Data flow¶
This page explains how information moves through DocAsk.
Step 1: project selection¶
DocAsk starts from a target project repository.
The Streamlit interface lets a user select a local project path. For example, the MMORE repository may be located at:
/path/to/mmore
DocAsk then creates a project-specific working folder:
data/projects/<project_name>/
For MMORE:
data/projects/mmore/
Step 2: project configuration¶
DocAsk generates or reads a project configuration file.
For a Streamlit-selected project, this is usually:
data/projects/<project_name>/project_config.yaml
For older command-line workflows, the default config remains:
configs/project_config.yaml
The project config points to:
docs_path -> Markdown and RST documentation
code_path -> Python source code
yaml_config_paths -> YAML example or production configs
repo_path -> repository structure
Step 3: normalized records¶
Each source is converted into a DocumentRecord.
A DocumentRecord contains:
a unique
doc_id;textual
content;a
source_type;optional source metadata such as path, title, module, symbol, and signature.
Example source types:
markdown_section
python_module
python_class
python_function
python_method
example_config
production_config
repo_structure
Step 4: corpus file¶
All records are saved to JSONL.
Default command-line corpus:
data/processed/corpus.jsonl
Project-specific corpus:
data/projects/<project_name>/corpus.jsonl
Each line is one serialized DocumentRecord.
Step 5: retrieval¶
There are two retrieval paths.
Simple retrieval¶
The simple retriever reads the selected corpus.jsonl directly.
It is useful for:
debugging corpus quality;
testing queries quickly;
using newly built project corpora;
avoiding MMORE indexing during development.
MMORE retrieval¶
For MMORE, the corpus is first converted to:
data/projects/<project_name>/mmore_corpus.jsonl
or, in the default workflow:
data/processed/mmore_corpus.jsonl
Then MMORE indexes it and retrieves from the generated index.
The MMORE backend does not automatically read a newly built corpus.jsonl. The index must be rebuilt when the target corpus changes.
Step 6: project profile¶
After retrieval, DocAsk can apply a project profile.
A project profile can:
expand queries with project-specific terms;
filter low-value or irrelevant results;
rerank results for known intents;
answer some structured questions directly without calling the LLM.
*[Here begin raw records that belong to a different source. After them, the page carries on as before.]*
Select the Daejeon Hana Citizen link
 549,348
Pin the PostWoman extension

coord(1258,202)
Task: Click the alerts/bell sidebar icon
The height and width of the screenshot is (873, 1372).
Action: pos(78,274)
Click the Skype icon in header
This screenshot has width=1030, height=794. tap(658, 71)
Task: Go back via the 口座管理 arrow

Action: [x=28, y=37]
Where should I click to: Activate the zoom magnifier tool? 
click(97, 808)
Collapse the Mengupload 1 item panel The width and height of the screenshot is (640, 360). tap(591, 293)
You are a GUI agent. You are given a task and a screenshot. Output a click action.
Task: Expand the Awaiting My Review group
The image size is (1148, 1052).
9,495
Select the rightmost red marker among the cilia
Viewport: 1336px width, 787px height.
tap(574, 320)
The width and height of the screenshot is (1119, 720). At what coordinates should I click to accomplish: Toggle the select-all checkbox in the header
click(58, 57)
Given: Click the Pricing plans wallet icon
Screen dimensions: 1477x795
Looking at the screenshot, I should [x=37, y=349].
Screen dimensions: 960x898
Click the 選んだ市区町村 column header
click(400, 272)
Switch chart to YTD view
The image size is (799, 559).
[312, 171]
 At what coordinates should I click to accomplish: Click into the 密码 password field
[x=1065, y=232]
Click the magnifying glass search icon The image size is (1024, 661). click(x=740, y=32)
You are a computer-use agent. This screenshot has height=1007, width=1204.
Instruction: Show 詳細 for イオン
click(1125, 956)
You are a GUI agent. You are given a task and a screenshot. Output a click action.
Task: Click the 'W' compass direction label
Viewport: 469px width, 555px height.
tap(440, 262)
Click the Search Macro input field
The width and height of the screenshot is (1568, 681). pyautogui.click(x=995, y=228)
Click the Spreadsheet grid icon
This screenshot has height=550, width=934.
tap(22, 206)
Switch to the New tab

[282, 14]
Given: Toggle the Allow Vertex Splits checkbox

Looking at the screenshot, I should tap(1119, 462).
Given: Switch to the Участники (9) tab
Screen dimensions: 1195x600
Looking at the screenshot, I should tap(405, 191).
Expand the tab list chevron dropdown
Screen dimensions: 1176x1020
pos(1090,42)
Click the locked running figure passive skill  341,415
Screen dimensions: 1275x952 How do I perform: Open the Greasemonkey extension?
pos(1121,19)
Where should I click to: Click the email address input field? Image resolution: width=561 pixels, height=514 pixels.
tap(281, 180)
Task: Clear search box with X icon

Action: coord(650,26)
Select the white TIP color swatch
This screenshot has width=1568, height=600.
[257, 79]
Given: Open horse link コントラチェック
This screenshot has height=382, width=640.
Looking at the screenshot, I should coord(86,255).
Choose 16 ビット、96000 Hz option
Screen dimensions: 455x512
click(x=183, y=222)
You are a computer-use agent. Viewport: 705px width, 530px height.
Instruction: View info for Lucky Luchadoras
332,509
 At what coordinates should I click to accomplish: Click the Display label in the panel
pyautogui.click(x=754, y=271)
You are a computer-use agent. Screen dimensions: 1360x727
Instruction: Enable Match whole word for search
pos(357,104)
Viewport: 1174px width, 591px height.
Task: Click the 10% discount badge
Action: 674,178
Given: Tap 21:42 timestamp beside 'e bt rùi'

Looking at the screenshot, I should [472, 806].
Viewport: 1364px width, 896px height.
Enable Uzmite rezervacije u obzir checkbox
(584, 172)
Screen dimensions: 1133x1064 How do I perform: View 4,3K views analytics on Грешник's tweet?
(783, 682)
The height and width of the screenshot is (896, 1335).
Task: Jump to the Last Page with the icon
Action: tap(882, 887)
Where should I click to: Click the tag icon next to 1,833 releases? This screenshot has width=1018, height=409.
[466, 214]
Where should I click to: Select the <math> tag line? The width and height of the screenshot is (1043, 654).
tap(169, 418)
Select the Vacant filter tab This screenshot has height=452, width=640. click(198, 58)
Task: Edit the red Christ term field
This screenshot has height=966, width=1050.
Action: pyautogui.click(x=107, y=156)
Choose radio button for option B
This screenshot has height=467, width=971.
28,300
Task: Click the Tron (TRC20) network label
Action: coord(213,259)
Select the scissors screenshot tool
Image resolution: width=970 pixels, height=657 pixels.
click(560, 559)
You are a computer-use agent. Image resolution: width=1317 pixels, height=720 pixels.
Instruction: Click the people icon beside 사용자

The MMORE profile, for example, can answer some Milvus parameter questions deterministically to avoid unrelated configuration fields.
Step 7: prompt and answer¶
If no direct answer is returned by the project profile, retrieved sources are formatted into a prompt.
The LLM is instructed to:
answer only from the provided sources;
cite every factual statement;
avoid inventing commands, paths, APIs, or configuration keys;
say clearly when the available sources are insufficient.
The final output is an answer with cited sources.